* Selected text
The Direct Methanol Fuel Cell (DMFC) is an electrochemical power source based on a simple principle but which is difficult to realise as a commercial power generator. The objectives of the project are the evaluation of a multi-celled direct methanol fuel cell system and a subsequent development of a fuel cell in the kW power range. Further, the aim is to develop a process which would render a uniform and reproducible manufacturing process of large membrane/electrode units possible. Cost reduction and economical performance of the stack will also be a key point.
In pursuing the goal, the combined effort on the development of catalysts, membrane/electrode units and system/stacks will concentrate on seeking new constructional and functional materials, especially catalysts for the anode and cathode with low loadings of noble metals and optimised
membrane/electrode assemblies. This will be achieved by the development of specifically tailored types of carbon supported Pt/Ru base anode catalysts for increased activity for the methanol electro-oxidation, and cathode catalysts for oxygen reduction which are more tolerant to the presence of methanol arising from permeation through the membrane electrolyte. These aspects in turn will serve to optimise the membrane/electrode units by taking into account the electrode structure and the catalyst utilisation, and ultimately to scale-up of assembly fabrication.

Collected data entries
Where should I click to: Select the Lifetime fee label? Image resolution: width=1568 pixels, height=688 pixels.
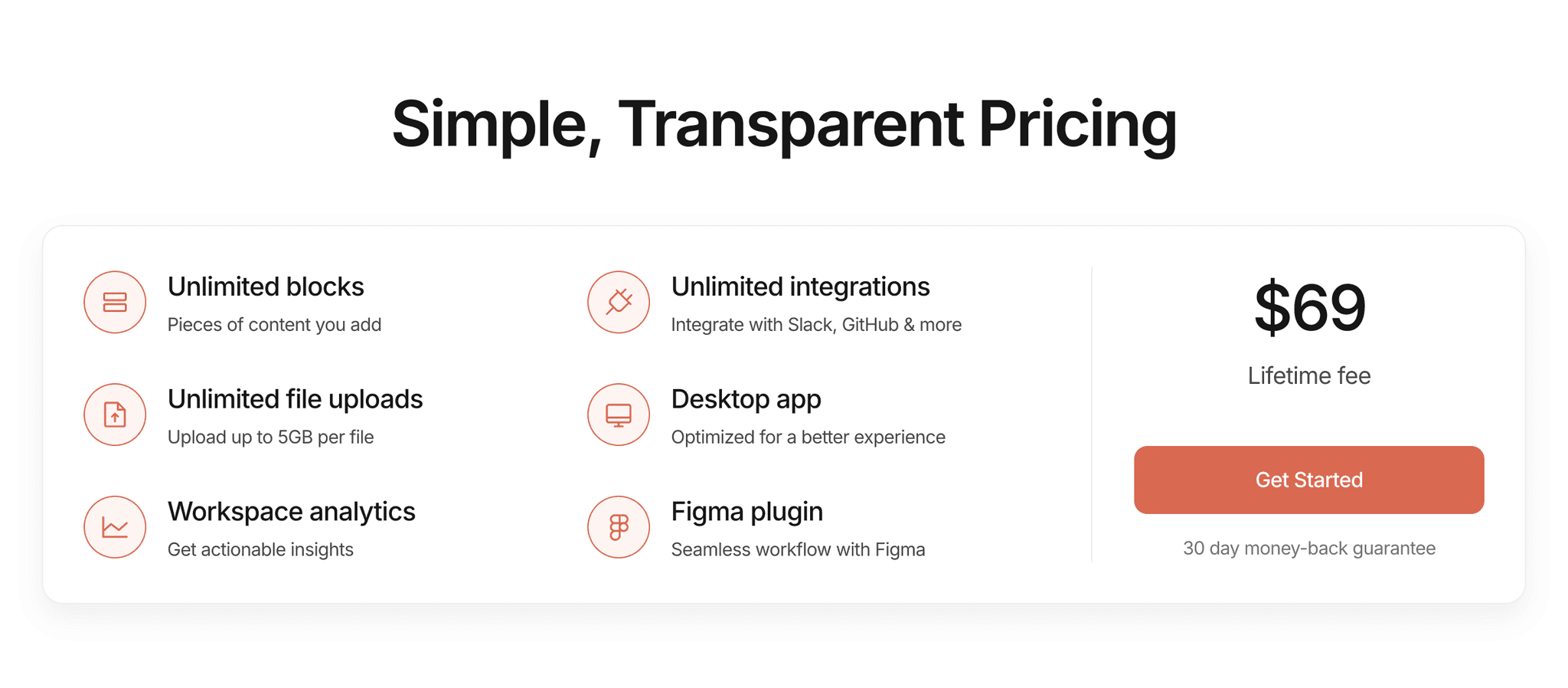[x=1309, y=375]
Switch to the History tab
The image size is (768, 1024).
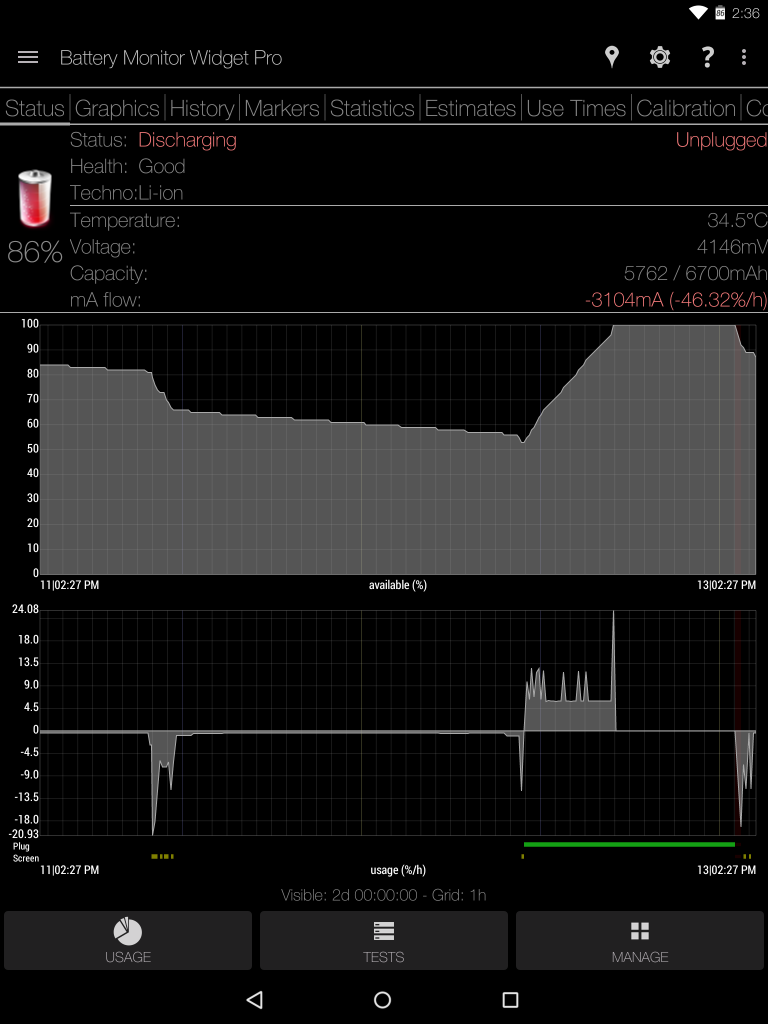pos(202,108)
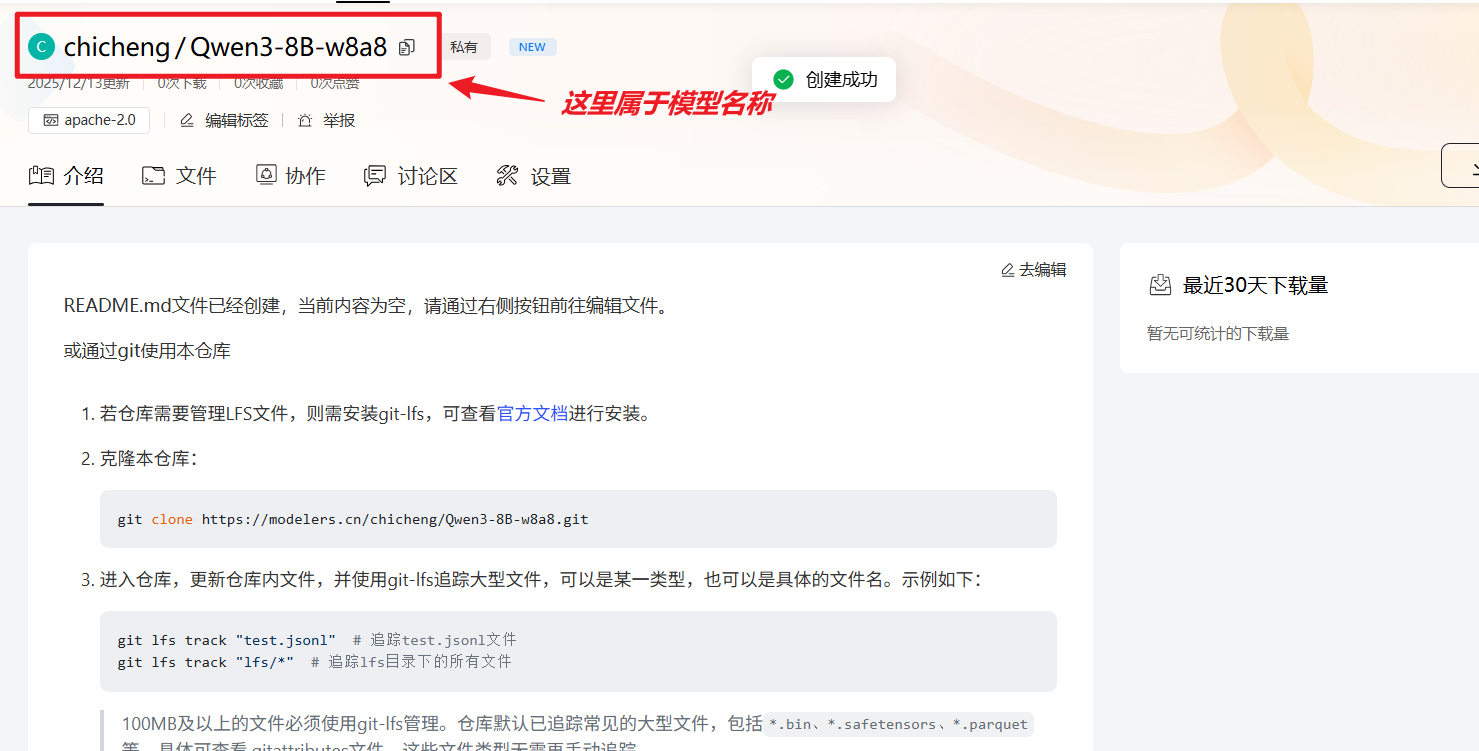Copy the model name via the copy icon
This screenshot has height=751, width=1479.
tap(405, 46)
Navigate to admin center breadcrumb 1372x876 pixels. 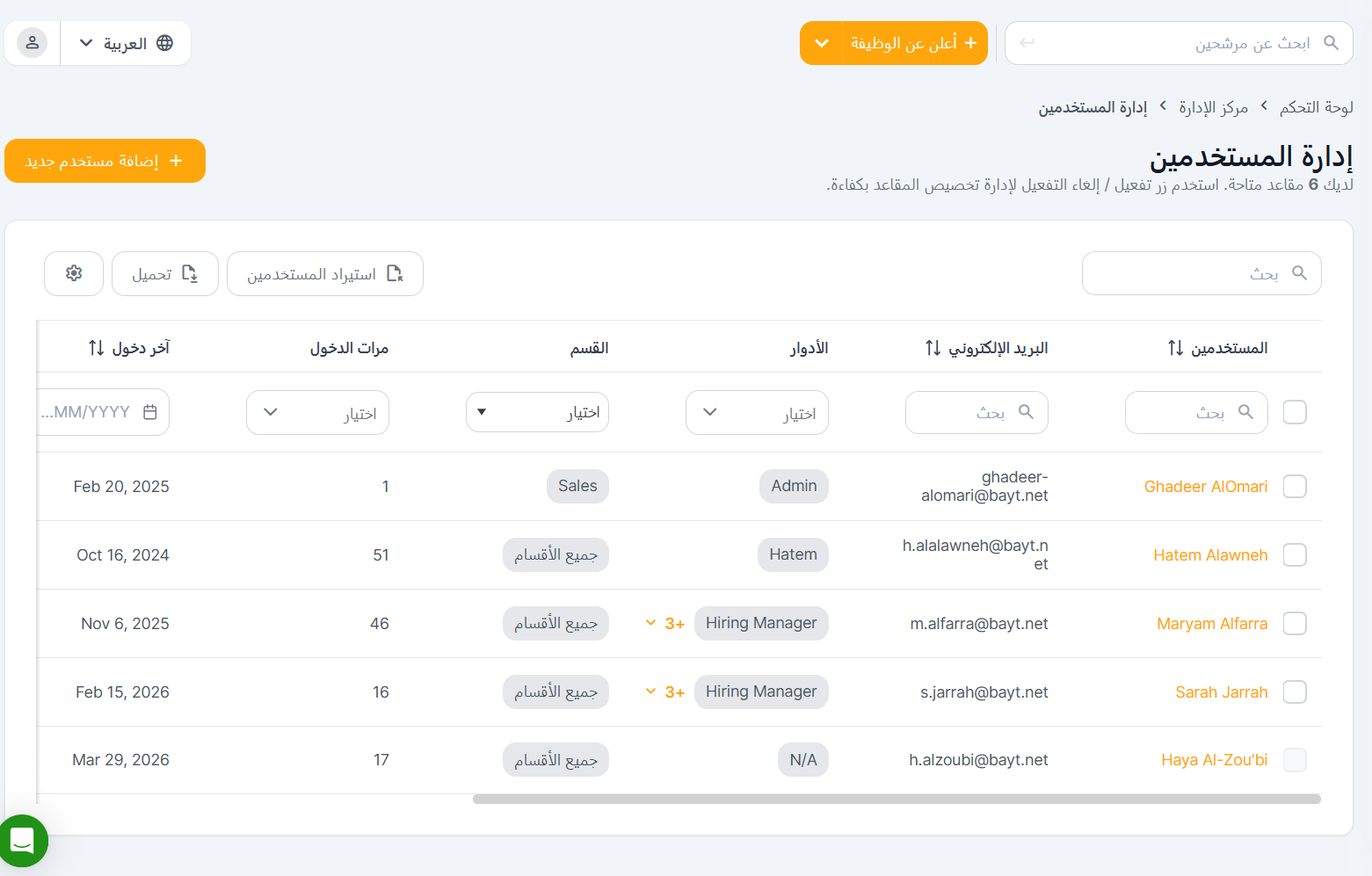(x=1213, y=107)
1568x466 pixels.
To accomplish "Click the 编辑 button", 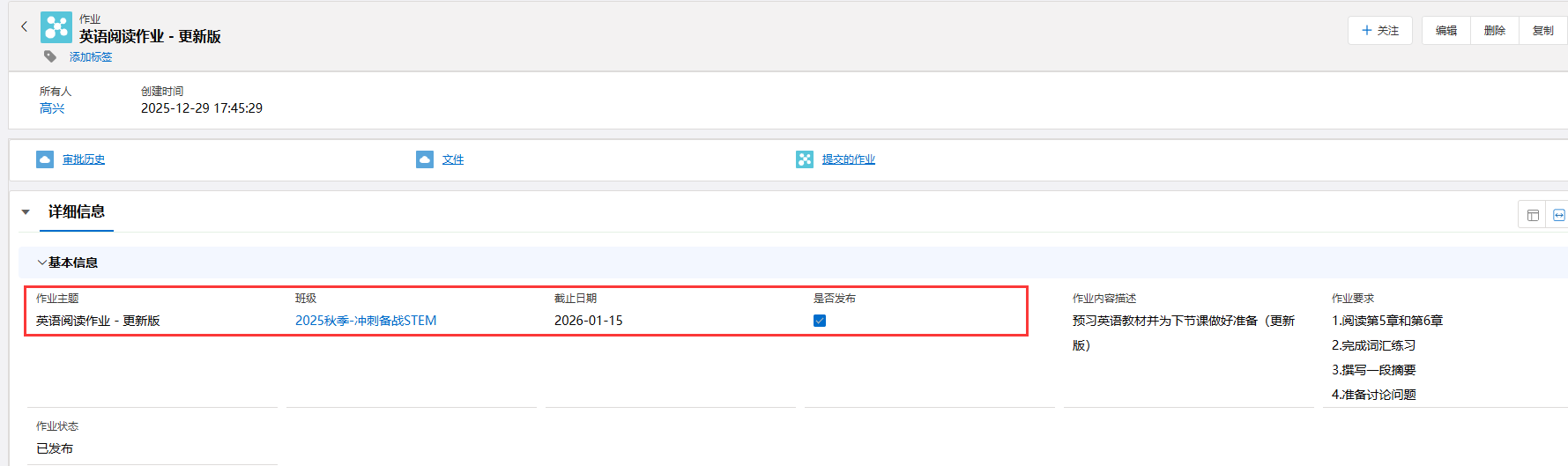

* Directions for this task
Could you reproduce verbatim the stretch of the fuel cell passage from "In pursuing the" through "of assembly fabrication."?

* Solution for this task
In pursuing the goal, the combined effort on the development of catalysts, membrane/electrode units and system/stacks will concentrate on seeking new constructional and functional materials, especially catalysts for the anode and cathode with low loadings of noble metals and optimised
membrane/electrode assemblies. This will be achieved by the development of specifically tailored types of carbon supported Pt/Ru base anode catalysts for increased activity for the methanol electro-oxidation, and cathode catalysts for oxygen reduction which are more tolerant to the presence of methanol arising from permeation through the membrane electrolyte. These aspects in turn will serve to optimise the membrane/electrode units by taking into account the electrode structure and the catalyst utilisation, and ultimately to scale-up of assembly fabrication.